------ Data for this exercise ------

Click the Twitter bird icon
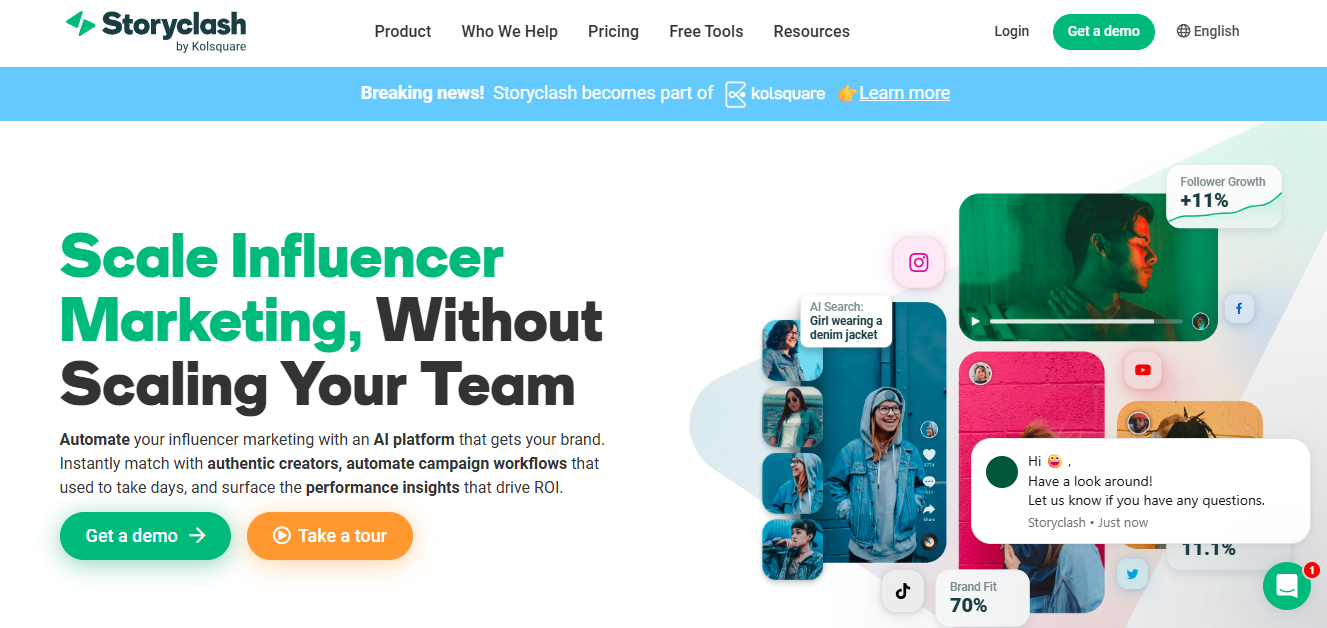 pyautogui.click(x=1133, y=574)
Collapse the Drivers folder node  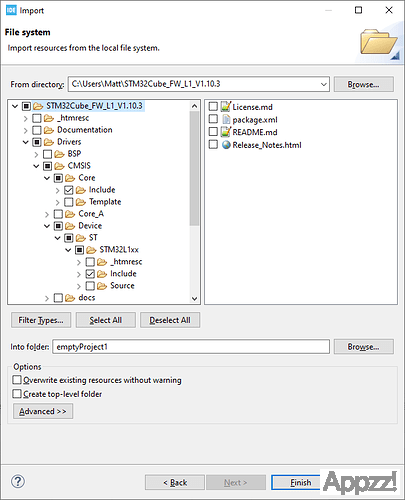25,142
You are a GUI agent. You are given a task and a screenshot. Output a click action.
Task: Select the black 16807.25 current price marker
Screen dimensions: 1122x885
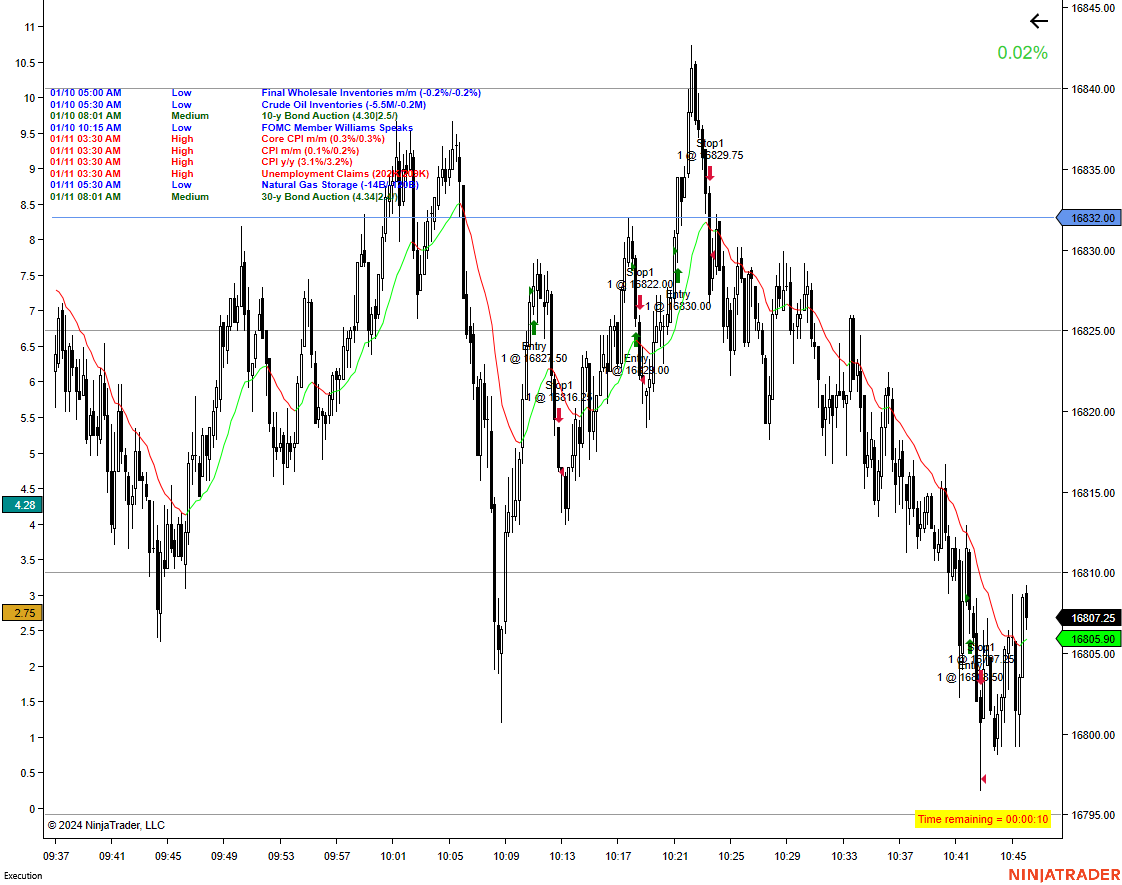click(1089, 618)
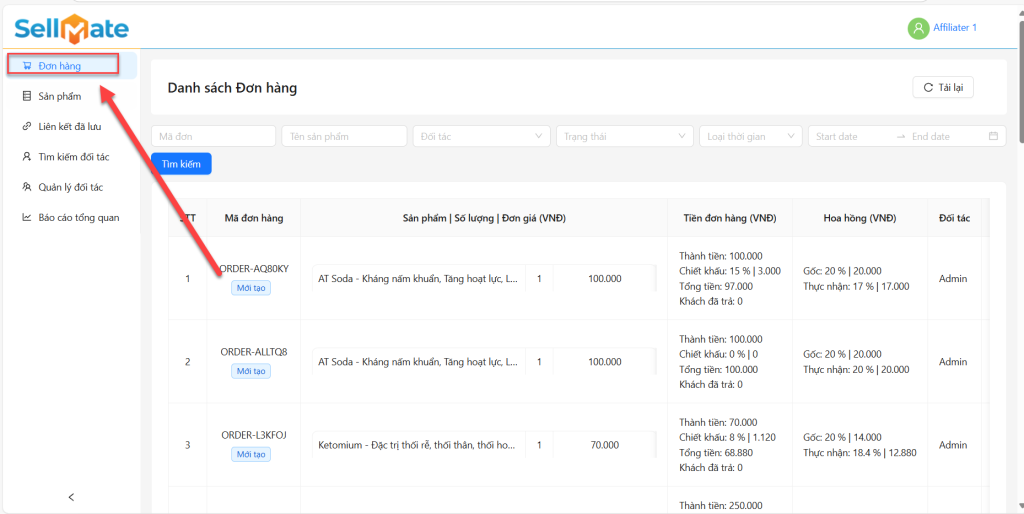Click the Tên sản phẩm search field
The height and width of the screenshot is (514, 1024).
point(344,136)
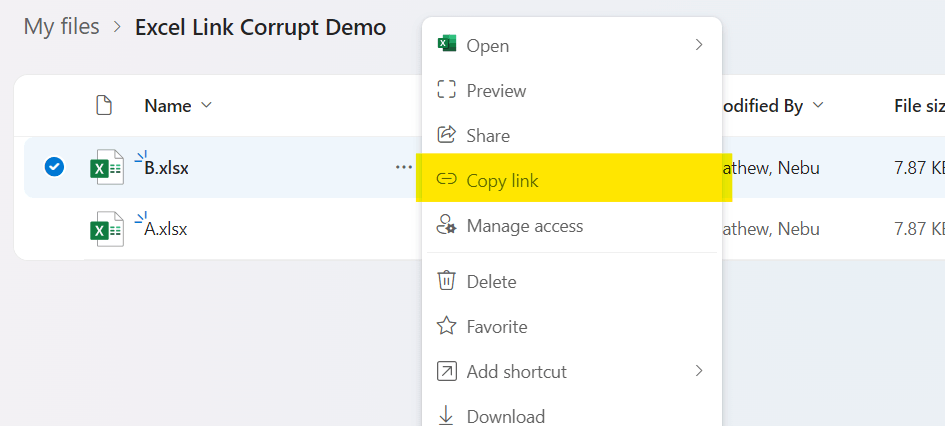Screen dimensions: 945x426
Task: Click the Copy link chain icon
Action: [447, 180]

------

__What the task asks__:
The lines running from the one with "You are a GUI" to the close of the material above are to be retyped exactly; no picture is to be included.

__Answer to the problem__:
You are a GUI agent. You are given a task and a screenshot. Output a click action.
Task: Select the black 16807.25 current price marker
Screen dimensions: 1122x885
click(1089, 618)
Click the Tên sản phẩm search field
The height and width of the screenshot is (514, 1024).
point(344,136)
Screen dimensions: 945x426
Task: Click the Copy link chain icon
Action: [447, 180]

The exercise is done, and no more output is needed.